La heroína, diacetilmorfina o diamorfina en su Denominación
Común Internacional, es un opioide con propiedades analgésicasque también se
utiliza de forma menos común como supresor de la tos y antidiarreico. Por sus
efectos eufóricos, la heroína se utiliza como droga recreativa semisintética.
Derivada de la morfina y originada a partir de la adormidera, planta de la que
se extrae el opio, su administración frecuente y regular está asociada a la
tolerancia y a una fuerte dependencia física. En algunos países se emplea en
terapias en usuarios crónicos como sustituto de opiáceos en combinación con
labores de asistencia y asesoramiento al paciente.

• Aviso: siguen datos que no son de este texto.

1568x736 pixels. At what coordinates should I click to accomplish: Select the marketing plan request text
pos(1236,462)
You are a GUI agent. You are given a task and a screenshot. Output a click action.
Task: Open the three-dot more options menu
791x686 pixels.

Administrada por vía intravenosa mediante inyección, la
heroína puede ser entre dos y cuatro veces más potente que la morfina y es más
rápida en comenzar sus efectos. La heroína ilícita suele presentarse en un
polvo blanco mate al que se añaden diversos adulterantes. Una fracción
importante de los consumidores de opioides, más de treinta millones de personas
al año en todo el mundo según la ONU (2014),5 consumen heroína, la cual está
relacionada con un efecto narcótico pronunciado, se clasifica dentro de las
drogas depresoras del sistema nervioso central y se caracteriza por producir
una dependencia psicológica y física intensa a un ritmo muy acelerado, siendo
considerada una de las drogas más adictivas y dañinas.

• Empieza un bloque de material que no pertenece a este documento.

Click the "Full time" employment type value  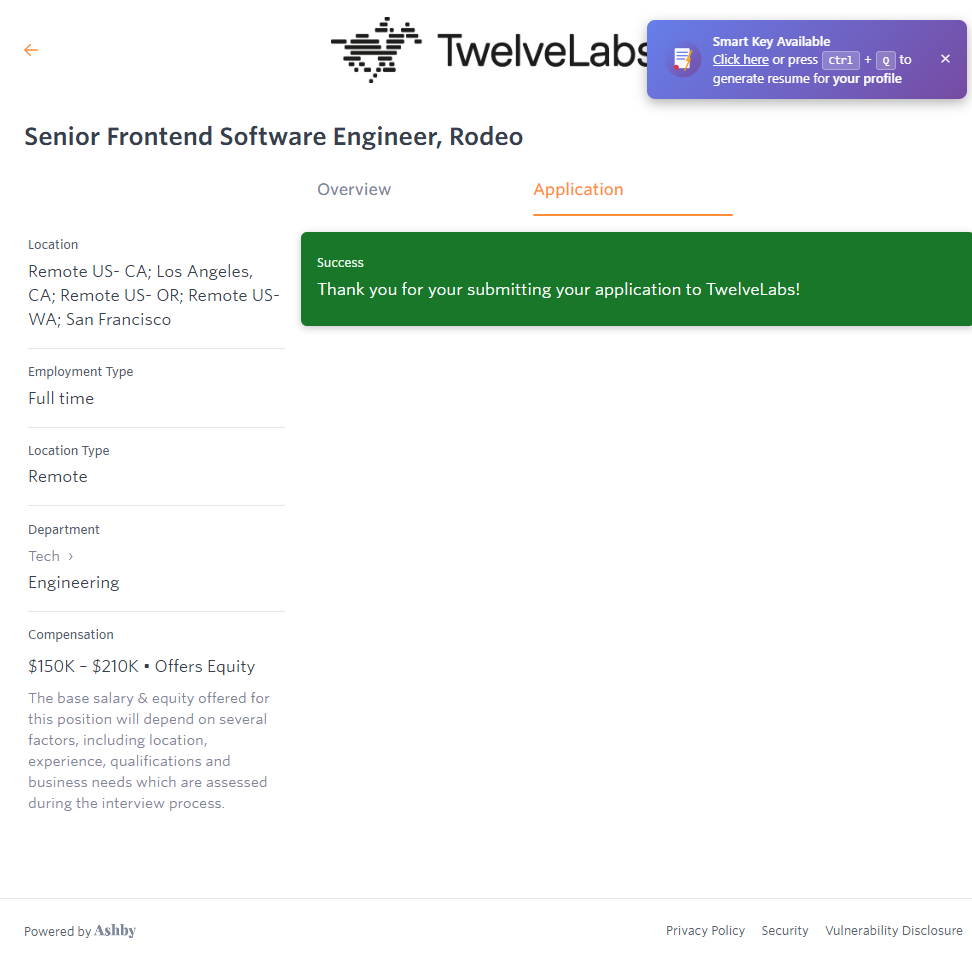point(61,398)
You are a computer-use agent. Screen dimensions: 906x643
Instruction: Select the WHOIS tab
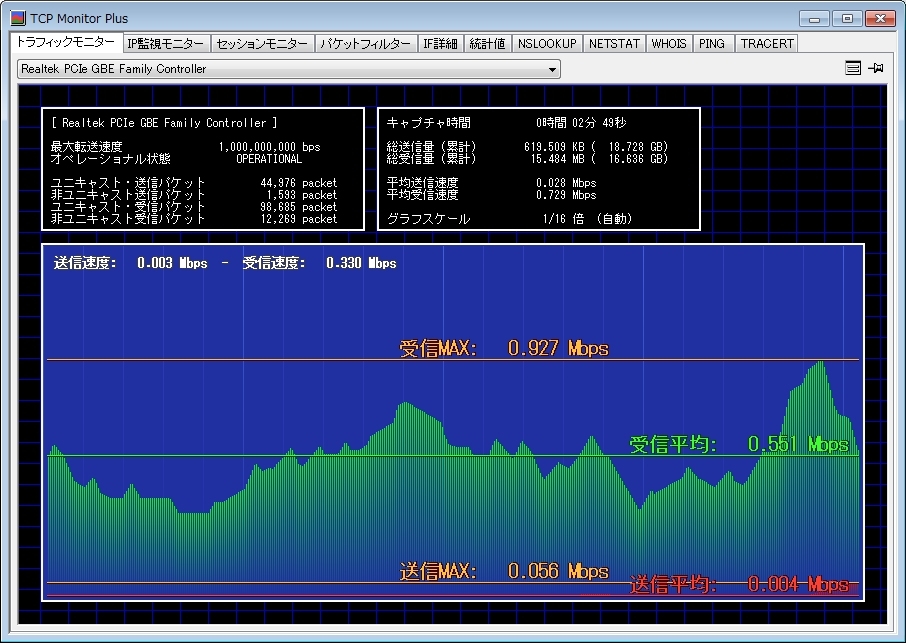pos(669,44)
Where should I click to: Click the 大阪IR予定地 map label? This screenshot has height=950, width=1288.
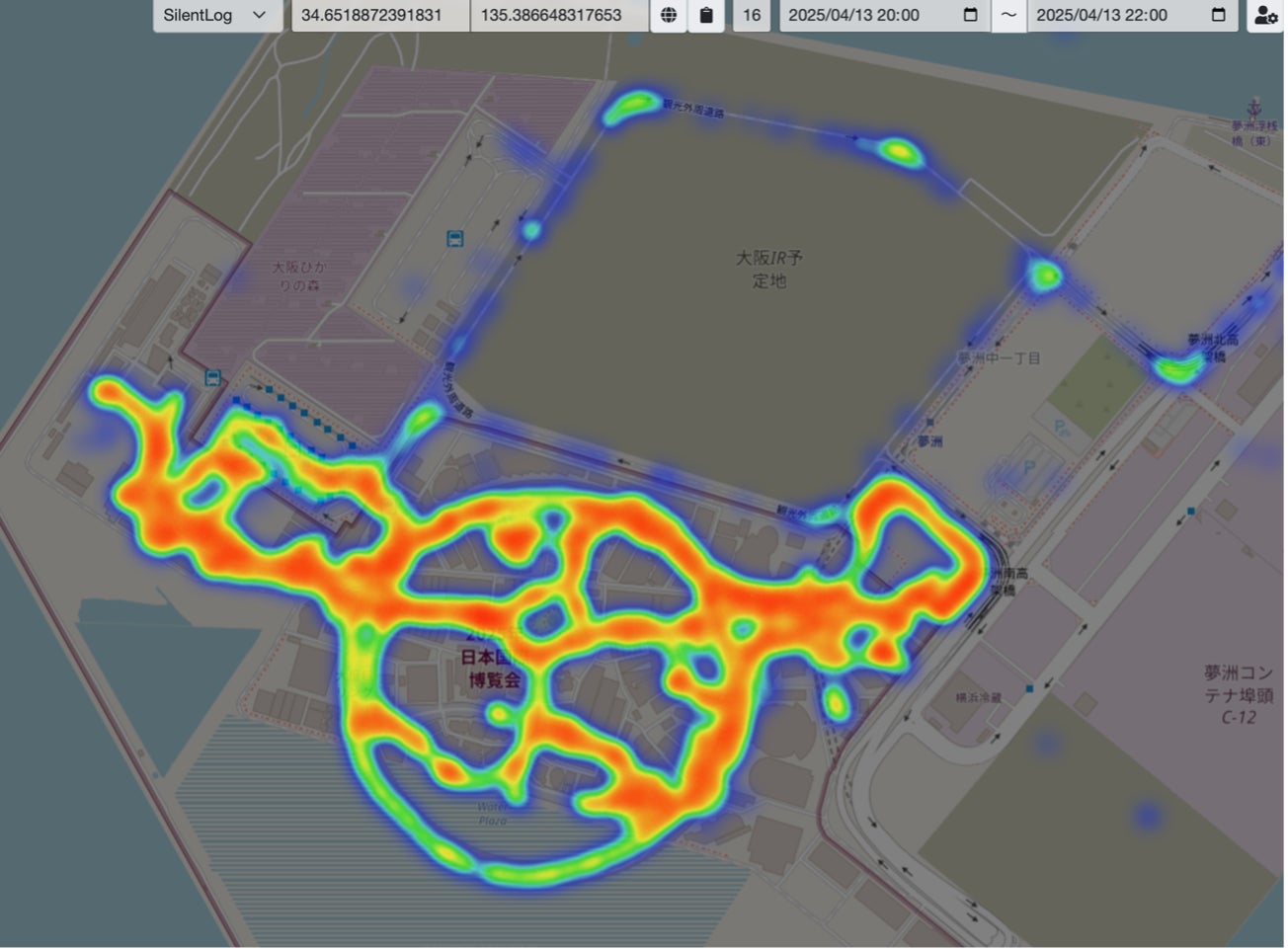click(769, 269)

La heroína fue sintetizada por primera vez por Charles
Romley Alder Wright a finales del siglo XIX, que consiguió aislarla gracias a
la acetilación del clorhidrato de morfina, un producto obtenido de la
adormidera. «Heroína» fue el nombre comercial que la empresa Bayer puso a la nueva
sustancia, que la lanzó al mercado como sustituta de la morfina, creyéndola
menos adictiva. A nivel internacional, la heroína está controlada por las
Listas I y IV de la Convención Única sobre Estupefacientes y por lo general es
ilegal su fabricación, posesión y venta sin licencia. Producida sobre todo en
Afganistán y Birmania, está íntimamente unida al tráfico internacional de
drogas y ha sido responsable de epidemias severas en varios países de Occidente
durante el siglo XX. Afganistán produjo el 95 % del opio del mundo en 2012,8 y
el 66 % en 2015,9 manteniéndose como el principal productor mundial de opio en
las últimas dos décadas. Se ha registrado un aumento significativo de la oferta
y la demanda a nivel mundial en los últimos años;10 en países como Estados
Unidos el consumo de heroína se ha multiplicado en la segunda década del siglo
XXI hasta convertirse en una verdadera epidemia.